Turn the part of the listing that starts with the line containing "Image resolution: width=1209" and ends with the line containing "pos(758,120)", both lines included, into a numbered list, leaving out any blank lines.

* * * *

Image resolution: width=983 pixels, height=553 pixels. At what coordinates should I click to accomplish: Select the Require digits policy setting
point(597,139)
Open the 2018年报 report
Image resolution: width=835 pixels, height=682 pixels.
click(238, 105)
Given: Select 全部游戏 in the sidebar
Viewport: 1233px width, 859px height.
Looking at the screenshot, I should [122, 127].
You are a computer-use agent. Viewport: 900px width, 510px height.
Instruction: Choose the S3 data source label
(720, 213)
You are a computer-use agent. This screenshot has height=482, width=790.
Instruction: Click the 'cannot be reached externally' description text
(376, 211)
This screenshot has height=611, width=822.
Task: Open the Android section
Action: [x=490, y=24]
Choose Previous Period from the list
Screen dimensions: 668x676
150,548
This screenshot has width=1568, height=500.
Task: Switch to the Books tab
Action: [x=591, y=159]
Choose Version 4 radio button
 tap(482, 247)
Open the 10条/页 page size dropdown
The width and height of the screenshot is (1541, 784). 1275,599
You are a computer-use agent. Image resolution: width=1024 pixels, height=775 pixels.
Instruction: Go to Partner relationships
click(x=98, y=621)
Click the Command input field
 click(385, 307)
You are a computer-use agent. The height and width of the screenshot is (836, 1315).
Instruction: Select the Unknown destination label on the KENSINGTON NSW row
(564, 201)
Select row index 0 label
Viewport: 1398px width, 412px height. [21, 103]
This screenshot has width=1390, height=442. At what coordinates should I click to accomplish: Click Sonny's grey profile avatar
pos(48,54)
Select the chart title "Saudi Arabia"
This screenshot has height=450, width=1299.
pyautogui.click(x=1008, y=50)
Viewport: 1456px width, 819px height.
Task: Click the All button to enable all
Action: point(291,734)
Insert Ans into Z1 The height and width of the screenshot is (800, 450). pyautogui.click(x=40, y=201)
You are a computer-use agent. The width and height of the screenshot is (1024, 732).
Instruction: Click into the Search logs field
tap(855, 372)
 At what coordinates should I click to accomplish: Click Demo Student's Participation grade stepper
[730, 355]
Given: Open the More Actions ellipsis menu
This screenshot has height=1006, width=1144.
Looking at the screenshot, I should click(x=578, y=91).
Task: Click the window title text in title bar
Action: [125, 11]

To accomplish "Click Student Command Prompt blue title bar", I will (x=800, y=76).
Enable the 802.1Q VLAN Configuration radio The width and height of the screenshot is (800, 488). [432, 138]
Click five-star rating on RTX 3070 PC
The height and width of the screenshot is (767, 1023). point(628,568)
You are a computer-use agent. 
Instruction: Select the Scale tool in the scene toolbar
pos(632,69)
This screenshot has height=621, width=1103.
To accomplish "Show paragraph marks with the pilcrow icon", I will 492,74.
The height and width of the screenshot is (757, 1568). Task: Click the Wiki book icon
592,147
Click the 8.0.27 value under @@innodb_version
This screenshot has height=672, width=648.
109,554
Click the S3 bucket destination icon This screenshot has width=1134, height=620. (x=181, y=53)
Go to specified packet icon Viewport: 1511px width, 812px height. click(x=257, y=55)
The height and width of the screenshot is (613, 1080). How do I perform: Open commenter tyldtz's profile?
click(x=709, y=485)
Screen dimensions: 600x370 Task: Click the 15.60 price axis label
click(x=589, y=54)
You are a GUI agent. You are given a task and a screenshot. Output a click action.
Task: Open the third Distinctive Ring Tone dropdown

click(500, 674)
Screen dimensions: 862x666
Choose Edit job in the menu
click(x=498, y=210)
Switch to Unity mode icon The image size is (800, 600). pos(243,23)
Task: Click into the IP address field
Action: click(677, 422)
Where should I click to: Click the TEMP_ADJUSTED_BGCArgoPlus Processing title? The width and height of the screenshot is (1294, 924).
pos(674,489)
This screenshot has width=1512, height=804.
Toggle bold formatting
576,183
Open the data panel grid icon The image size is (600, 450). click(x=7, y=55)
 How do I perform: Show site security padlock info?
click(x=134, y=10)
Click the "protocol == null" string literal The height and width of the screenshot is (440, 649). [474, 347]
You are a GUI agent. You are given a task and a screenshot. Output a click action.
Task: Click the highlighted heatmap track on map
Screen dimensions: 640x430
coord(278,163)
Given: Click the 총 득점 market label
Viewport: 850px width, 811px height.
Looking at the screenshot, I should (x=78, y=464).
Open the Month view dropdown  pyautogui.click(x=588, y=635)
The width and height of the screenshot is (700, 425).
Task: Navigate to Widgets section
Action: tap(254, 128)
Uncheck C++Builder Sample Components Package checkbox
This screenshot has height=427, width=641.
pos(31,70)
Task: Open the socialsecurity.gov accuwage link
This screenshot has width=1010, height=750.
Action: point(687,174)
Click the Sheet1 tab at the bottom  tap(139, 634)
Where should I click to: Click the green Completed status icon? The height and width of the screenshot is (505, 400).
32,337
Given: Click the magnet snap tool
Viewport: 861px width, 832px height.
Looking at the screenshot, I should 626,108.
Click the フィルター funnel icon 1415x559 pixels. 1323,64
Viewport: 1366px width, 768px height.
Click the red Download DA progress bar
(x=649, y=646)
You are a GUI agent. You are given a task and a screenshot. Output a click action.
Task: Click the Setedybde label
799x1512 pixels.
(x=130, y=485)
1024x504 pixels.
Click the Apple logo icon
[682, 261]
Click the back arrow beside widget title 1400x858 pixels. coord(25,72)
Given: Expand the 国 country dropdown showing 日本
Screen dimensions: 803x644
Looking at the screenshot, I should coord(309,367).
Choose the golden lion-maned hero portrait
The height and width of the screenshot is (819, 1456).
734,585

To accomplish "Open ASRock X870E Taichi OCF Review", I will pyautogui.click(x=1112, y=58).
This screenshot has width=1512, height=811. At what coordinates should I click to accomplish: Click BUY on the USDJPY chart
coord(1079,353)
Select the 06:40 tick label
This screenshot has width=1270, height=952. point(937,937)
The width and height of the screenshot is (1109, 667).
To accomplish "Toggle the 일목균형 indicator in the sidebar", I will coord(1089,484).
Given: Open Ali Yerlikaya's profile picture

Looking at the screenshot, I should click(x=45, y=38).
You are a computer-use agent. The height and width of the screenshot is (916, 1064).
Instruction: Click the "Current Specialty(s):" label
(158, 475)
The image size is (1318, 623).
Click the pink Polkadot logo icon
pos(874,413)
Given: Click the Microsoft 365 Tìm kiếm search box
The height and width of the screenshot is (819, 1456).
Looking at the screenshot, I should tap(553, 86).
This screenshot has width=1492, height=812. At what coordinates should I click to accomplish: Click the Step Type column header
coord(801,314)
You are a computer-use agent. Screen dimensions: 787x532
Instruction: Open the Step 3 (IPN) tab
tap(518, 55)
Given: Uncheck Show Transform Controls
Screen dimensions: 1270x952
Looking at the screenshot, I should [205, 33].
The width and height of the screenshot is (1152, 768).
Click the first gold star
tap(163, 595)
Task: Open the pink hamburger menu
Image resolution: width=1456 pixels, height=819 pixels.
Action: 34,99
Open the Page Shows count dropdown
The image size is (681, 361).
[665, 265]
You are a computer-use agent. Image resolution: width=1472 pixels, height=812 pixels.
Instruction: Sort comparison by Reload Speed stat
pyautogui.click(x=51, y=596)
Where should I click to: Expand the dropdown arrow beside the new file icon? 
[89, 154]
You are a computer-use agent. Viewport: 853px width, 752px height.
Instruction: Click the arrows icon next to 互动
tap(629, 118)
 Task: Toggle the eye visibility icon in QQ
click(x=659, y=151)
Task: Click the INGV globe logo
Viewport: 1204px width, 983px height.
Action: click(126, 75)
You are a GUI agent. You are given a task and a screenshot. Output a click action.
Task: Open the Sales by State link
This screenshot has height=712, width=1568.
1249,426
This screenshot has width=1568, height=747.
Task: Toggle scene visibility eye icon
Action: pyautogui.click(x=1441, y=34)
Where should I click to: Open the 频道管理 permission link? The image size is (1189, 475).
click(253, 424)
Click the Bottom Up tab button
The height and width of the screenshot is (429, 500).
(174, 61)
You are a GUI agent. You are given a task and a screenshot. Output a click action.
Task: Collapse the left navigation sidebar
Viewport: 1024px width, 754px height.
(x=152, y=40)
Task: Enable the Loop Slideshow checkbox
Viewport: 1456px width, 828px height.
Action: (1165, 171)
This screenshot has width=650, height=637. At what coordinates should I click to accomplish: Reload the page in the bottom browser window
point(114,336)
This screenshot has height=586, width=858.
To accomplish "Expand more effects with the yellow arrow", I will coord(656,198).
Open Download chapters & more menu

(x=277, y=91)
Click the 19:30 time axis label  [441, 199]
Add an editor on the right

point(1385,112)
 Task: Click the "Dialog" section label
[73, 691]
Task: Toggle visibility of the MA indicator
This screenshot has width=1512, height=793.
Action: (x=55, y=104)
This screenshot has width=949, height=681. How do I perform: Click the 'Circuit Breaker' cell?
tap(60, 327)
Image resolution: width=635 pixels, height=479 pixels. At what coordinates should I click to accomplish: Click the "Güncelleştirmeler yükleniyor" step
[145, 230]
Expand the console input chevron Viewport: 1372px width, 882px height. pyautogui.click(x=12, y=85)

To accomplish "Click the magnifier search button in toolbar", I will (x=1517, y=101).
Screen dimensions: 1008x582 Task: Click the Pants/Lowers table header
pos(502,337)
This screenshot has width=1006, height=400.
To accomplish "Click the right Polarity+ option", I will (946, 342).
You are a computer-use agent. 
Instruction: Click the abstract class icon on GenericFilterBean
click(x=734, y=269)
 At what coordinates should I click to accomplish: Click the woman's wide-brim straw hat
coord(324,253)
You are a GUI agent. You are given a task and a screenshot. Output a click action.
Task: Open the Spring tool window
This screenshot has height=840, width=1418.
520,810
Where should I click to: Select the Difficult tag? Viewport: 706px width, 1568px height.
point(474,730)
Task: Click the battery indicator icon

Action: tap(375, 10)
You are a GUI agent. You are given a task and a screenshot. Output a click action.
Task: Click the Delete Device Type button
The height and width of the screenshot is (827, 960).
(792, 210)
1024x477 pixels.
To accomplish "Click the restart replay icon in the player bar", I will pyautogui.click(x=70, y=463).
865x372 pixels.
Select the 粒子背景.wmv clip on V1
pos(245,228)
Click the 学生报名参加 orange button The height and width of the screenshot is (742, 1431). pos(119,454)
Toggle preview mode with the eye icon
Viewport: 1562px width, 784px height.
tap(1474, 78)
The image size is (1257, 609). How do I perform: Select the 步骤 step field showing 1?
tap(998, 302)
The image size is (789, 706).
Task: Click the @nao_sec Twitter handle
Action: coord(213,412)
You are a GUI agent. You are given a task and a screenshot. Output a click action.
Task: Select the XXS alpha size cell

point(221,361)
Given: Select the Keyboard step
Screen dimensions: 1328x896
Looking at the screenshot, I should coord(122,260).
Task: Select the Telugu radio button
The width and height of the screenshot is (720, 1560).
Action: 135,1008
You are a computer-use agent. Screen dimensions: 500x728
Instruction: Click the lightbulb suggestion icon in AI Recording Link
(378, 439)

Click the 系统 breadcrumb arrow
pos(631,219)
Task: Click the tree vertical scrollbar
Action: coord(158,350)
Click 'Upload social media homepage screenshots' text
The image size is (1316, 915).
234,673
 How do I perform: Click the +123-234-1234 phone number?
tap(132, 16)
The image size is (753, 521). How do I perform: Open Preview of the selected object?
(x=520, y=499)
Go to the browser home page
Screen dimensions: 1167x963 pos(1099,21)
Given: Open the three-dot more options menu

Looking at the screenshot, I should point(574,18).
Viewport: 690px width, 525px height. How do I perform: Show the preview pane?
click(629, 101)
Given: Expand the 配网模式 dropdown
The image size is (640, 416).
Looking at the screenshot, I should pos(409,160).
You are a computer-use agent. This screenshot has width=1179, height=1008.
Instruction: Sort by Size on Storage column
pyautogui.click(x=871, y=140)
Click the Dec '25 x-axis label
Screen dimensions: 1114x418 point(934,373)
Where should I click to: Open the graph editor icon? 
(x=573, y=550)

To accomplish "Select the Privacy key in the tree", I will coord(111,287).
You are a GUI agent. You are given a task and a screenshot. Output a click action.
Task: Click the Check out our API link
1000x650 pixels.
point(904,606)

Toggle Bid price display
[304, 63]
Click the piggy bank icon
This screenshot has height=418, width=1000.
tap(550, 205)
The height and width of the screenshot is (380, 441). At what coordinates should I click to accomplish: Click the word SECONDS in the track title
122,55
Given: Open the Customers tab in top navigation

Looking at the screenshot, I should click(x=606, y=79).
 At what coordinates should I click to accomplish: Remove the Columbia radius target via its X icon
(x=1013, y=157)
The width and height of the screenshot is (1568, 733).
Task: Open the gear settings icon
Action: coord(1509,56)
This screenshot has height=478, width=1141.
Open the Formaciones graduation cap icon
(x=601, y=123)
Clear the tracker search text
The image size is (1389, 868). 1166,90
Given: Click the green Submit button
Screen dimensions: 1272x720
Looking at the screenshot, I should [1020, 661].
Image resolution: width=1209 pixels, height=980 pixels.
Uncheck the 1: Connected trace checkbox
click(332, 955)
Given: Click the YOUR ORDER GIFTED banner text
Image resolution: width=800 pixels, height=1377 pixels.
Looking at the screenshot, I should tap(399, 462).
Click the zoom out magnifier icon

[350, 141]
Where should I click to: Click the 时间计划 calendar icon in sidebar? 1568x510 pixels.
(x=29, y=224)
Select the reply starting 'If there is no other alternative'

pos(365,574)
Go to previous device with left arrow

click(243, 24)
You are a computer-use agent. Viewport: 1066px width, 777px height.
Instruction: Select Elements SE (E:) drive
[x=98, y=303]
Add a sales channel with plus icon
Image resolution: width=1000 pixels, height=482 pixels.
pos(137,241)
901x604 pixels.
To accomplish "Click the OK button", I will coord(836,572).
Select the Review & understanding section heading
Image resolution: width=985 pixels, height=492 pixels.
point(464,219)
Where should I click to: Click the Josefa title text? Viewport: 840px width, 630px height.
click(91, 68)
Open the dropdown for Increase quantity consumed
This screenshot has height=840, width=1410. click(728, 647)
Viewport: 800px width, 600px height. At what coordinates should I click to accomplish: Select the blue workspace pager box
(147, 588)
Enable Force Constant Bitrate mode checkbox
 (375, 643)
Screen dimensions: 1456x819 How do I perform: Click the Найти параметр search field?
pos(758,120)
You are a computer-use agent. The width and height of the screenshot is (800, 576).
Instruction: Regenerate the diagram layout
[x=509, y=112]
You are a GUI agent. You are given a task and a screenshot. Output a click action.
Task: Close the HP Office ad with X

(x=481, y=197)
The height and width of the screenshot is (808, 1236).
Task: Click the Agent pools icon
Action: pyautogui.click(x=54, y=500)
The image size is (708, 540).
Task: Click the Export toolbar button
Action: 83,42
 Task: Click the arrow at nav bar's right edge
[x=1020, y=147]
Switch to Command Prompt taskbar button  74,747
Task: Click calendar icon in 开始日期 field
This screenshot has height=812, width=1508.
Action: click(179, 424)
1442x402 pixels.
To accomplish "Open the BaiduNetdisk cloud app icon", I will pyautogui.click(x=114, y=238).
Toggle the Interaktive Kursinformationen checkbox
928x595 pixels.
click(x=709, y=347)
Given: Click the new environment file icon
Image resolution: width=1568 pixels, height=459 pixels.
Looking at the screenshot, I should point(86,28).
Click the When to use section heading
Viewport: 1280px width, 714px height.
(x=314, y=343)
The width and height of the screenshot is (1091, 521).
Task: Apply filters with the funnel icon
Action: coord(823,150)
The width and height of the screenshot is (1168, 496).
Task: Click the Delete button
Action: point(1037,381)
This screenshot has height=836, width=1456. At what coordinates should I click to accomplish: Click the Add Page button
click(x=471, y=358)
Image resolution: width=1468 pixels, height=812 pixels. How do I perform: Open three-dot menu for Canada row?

* * * *

REPLY TO THE EXERCISE »
1. Image resolution: width=1209 pixels, height=980 pixels.
2. Uncheck the 1: Connected trace checkbox
3. click(332, 955)
4. Given: Click the YOUR ORDER GIFTED banner text
5. Image resolution: width=800 pixels, height=1377 pixels.
6. Looking at the screenshot, I should tap(399, 462).
7. Click the zoom out magnifier icon
8. [350, 141]
9. Where should I click to: Click the 时间计划 calendar icon in sidebar? 1568x510 pixels.
10. (x=29, y=224)
11. Select the reply starting 'If there is no other alternative'
12. pos(365,574)
13. Go to previous device with left arrow
14. click(243, 24)
15. You are a computer-use agent. Viewport: 1066px width, 777px height.
16. Instruction: Select Elements SE (E:) drive
17. [x=98, y=303]
18. Add a sales channel with plus icon
19. Image resolution: width=1000 pixels, height=482 pixels.
20. pos(137,241)
21. 901x604 pixels.
22. To accomplish "Click the OK button", I will coord(836,572).
23. Select the Review & understanding section heading
24. Image resolution: width=985 pixels, height=492 pixels.
25. point(464,219)
26. Where should I click to: Click the Josefa title text? Viewport: 840px width, 630px height.
27. click(91, 68)
28. Open the dropdown for Increase quantity consumed
29. This screenshot has height=840, width=1410. click(728, 647)
30. Viewport: 800px width, 600px height. At what coordinates should I click to accomplish: Select the blue workspace pager box
31. (147, 588)
32. Enable Force Constant Bitrate mode checkbox
33.  (375, 643)
34. Screen dimensions: 1456x819 How do I perform: Click the Найти параметр search field?
35. pos(758,120)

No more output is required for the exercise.